3. Property Flipping – This may be legal, but there are some cases that property flipping becomes illegal especially when Homes For Sale in Euless Texas are efinanced for an artificially inflated value.
4. Silent Seconds – Silent Second mortgage is actually a secondary mortgage placed on an asset that is not disclosed to the lender of the original loan. This is very useful when a purchaser can’t afford the down payment required by the initial mortgage. It is termed as ‘silent’ because the original lender is unaware of its presence. The fraud occurs when a second mortgage is used to fulfill the obligation of the down payment.

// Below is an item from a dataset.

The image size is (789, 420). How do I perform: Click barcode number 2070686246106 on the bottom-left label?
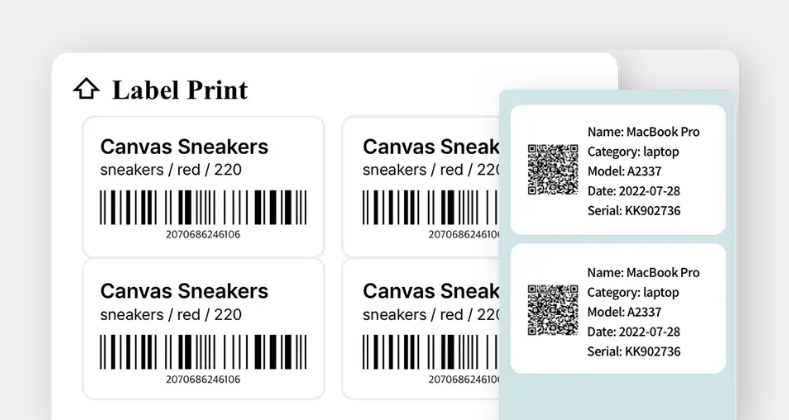click(203, 379)
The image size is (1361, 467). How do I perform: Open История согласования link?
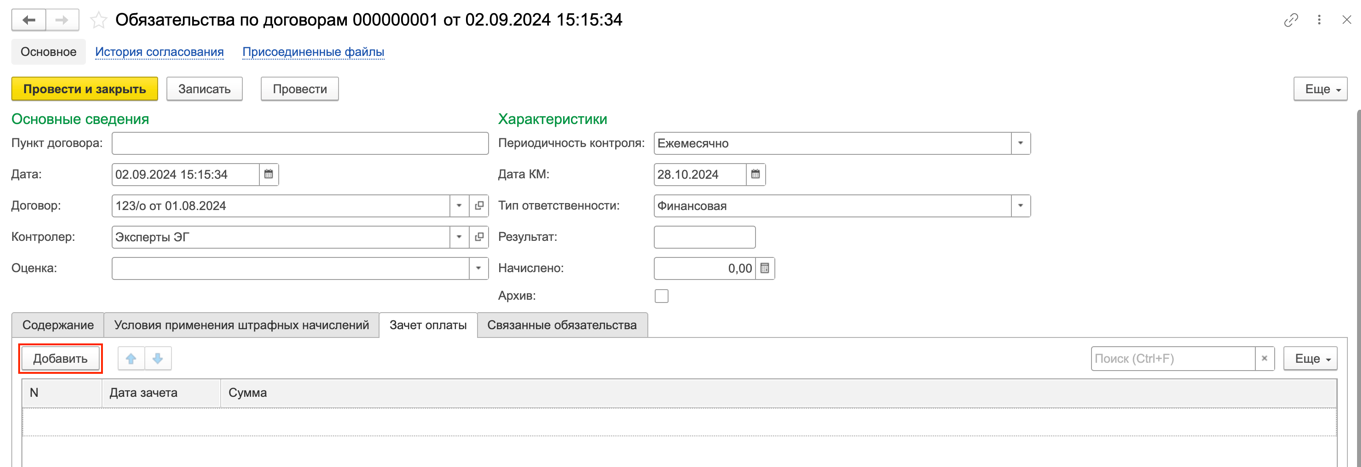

5. Equity Theft – The real score is that fraudsters falsify a deed transfer or a satisfaction of lien, then get new liens on the property. Until the homeowner receives the final eviction notice, then that will be the time that they know that they have been deceived. Another version of equity theft is foreclosure rescue scam.
6. Backward Applications – The borrower locates a property to buy and changes some information regarding his/her income in order to meet the loan criteria. Along with the bogus application is a ‘customized’ appraisal in order to be approved of the loan.
It is so easy to get involved with mortgage fraud without you knowing it. So, it is necessary to be aware of mortgage fraud schemes to avoid being victimized. Aside from these, there are still other types of schemes that you need to responsibly know like affinity fraud, foreclosure rescue scam, straw buyers, inflated appraisals, and so on.
By educating yourself with these common mortgage fraud schemes, you are helping in reducing the number of Foreclosures in Baltimore MD, prevent neighborhoods to fail and ad valorem taxes to go up.